#### [Prompt]
Please output the listing exactly as it stands, but omit any images.

#### [Supplied information]

"""

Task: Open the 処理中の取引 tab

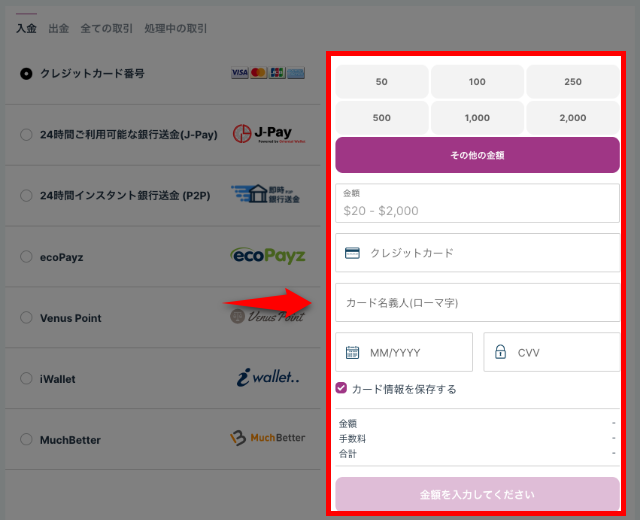Action: tap(177, 28)
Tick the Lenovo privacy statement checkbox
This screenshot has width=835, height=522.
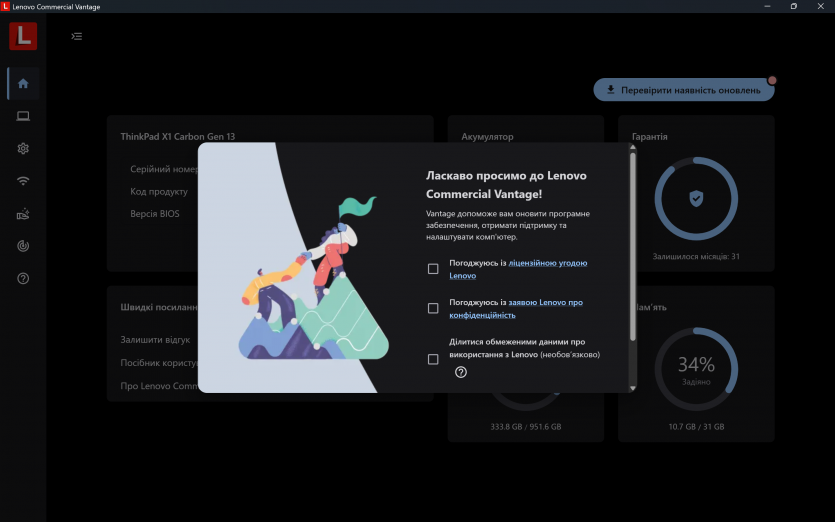tap(433, 308)
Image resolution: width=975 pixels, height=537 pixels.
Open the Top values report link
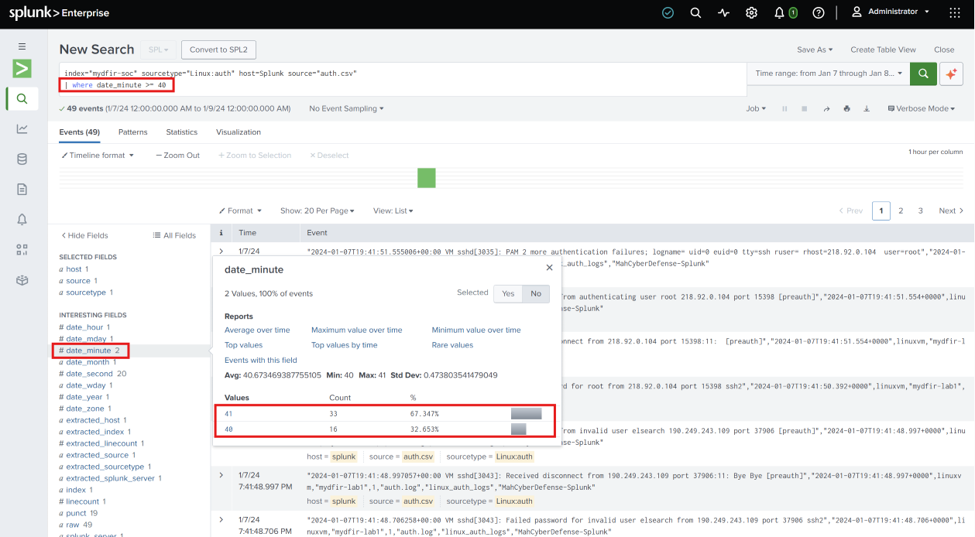click(243, 345)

"""

#### [Task response]
Task: Open the 処理中の取引 tab

Action: tap(177, 28)
Tick the Lenovo privacy statement checkbox
This screenshot has width=835, height=522.
tap(433, 308)
Image resolution: width=975 pixels, height=537 pixels.
Open the Top values report link
click(243, 345)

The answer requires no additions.